Now those sample sizes aren't huge, so I thought I'd simulate overtime performance using a constant goal-scoring rate equal to the league-wide scoring levels at 4-on-4. Here's the relationship I get between a team's overall winning percentage and its performance in overtime if I assume that a team plays 20 overtimes per season:
That's 80% regression to the mean - a spread in winning percentage from .250 to .750 gets squeezed down to the .450 to .550 range. And even worse, with the advent of the extra point for overtime losses and shootouts, the number of points a team can expect to get in games that go to overtime regresses 90% from their true winning percentage. A team with a .250 true winning percentage - an expansion team, perhaps - still has a 40% shot at having a winning record or better between the shootout and overtime.

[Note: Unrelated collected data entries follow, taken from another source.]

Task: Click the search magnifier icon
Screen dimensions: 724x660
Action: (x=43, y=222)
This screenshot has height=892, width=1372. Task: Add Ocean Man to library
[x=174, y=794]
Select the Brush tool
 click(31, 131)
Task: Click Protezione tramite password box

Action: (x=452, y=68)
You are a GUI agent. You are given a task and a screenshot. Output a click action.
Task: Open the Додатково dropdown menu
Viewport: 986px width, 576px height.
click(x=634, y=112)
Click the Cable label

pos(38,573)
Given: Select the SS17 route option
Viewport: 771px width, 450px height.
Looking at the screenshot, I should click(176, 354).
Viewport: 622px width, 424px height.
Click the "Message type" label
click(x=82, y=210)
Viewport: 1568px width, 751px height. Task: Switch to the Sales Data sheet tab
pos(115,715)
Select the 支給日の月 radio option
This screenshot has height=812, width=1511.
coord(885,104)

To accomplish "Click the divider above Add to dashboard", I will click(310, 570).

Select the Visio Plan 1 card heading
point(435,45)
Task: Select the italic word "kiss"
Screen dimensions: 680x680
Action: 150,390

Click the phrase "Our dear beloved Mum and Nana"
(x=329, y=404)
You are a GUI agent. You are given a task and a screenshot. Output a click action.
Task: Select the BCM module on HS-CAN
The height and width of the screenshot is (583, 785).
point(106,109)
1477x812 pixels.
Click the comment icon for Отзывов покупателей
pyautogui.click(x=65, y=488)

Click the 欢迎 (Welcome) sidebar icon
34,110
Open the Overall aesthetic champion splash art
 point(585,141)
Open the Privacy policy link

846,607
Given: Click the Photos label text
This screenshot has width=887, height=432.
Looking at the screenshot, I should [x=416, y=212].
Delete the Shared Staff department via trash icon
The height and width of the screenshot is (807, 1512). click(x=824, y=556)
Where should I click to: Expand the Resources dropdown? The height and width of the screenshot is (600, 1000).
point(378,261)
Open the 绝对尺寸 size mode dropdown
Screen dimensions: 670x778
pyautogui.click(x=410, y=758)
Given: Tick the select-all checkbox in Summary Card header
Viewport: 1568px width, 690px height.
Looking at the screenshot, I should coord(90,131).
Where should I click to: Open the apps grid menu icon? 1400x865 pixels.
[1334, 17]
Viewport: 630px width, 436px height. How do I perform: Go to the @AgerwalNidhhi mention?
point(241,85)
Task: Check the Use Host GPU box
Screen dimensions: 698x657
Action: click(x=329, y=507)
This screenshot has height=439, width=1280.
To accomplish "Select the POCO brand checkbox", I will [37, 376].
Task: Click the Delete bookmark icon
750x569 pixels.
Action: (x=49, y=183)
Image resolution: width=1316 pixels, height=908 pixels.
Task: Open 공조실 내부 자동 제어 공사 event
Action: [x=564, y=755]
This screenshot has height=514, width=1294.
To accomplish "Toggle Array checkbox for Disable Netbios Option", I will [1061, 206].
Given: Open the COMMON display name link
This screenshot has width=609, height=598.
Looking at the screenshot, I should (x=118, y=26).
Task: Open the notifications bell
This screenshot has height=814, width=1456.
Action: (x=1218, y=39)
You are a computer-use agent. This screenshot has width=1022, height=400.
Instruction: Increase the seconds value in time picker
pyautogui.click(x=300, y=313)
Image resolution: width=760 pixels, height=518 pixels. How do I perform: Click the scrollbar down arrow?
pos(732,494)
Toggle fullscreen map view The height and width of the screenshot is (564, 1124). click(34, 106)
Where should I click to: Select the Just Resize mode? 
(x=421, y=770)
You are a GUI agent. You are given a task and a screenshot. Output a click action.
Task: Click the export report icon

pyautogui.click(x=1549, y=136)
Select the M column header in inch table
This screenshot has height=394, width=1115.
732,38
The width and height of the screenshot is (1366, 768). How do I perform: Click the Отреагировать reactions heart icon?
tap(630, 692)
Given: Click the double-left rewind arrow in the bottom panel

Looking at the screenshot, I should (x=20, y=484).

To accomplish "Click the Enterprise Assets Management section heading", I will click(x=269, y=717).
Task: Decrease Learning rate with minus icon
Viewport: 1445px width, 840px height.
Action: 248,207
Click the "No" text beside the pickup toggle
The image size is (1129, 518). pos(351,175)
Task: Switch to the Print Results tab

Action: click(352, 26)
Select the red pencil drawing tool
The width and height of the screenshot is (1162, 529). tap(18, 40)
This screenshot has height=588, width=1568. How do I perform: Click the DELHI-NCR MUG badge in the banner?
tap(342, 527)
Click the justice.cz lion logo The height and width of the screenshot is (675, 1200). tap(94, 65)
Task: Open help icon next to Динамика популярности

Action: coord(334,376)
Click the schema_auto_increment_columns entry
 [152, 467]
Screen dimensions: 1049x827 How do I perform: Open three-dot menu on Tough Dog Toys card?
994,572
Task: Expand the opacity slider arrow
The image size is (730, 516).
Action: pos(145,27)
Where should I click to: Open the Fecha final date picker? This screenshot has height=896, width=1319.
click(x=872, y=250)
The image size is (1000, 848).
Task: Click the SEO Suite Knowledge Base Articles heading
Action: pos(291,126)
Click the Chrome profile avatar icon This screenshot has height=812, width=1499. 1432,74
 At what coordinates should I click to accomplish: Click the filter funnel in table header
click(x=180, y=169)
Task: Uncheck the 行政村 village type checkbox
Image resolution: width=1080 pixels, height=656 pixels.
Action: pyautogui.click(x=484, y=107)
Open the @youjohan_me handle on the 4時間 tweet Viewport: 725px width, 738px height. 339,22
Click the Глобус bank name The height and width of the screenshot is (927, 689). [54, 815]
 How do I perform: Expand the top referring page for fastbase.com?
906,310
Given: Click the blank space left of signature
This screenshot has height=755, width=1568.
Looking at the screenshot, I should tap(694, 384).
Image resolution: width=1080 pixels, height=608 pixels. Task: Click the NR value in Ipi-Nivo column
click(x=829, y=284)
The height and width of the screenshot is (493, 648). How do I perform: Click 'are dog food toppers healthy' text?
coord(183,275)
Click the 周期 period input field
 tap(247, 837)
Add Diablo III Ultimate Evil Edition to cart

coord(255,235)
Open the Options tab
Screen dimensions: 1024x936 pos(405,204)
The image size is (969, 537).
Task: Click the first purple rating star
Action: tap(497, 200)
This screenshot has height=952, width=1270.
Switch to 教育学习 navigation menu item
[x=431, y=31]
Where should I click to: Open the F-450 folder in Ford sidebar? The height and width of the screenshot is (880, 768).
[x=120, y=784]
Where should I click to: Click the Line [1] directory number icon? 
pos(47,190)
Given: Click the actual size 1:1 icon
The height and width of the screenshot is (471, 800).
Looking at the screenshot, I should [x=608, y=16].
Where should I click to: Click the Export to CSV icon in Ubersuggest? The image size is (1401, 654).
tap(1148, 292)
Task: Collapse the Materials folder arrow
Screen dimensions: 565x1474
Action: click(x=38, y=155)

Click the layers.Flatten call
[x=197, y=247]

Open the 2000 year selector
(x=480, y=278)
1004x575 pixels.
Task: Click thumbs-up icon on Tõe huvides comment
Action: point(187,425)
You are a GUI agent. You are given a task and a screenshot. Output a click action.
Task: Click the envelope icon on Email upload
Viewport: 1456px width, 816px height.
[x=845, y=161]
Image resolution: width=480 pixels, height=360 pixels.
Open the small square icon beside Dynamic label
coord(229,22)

Overtime might seem like it gives a better team another chance to win the game, but five minutes is too little time to have much of an impact. In addition, the completely fluky nature of the shootout gives weaker teams an incentive to play for a tie in OT, so it's likely that overtime winning percentage is regressed even more than 90%. Overtime is a nice gimmick, but it's like Final Jeopardy! - you can be winning all game and one wrong answer leads to your downfall. And to drag the analogy even further, the shootout is like replacing Final Jeopardy! with a quick dart-throwing contest - it emphasizes a skill that's irrelevant to the rest of the game and gives you random outcomes.
14 comments
|
0 recs |
Do you like this story?
Comments
This made me think of something and now I’m curious — has there been any kind of look at how much luck is involved in winning a single hockey game?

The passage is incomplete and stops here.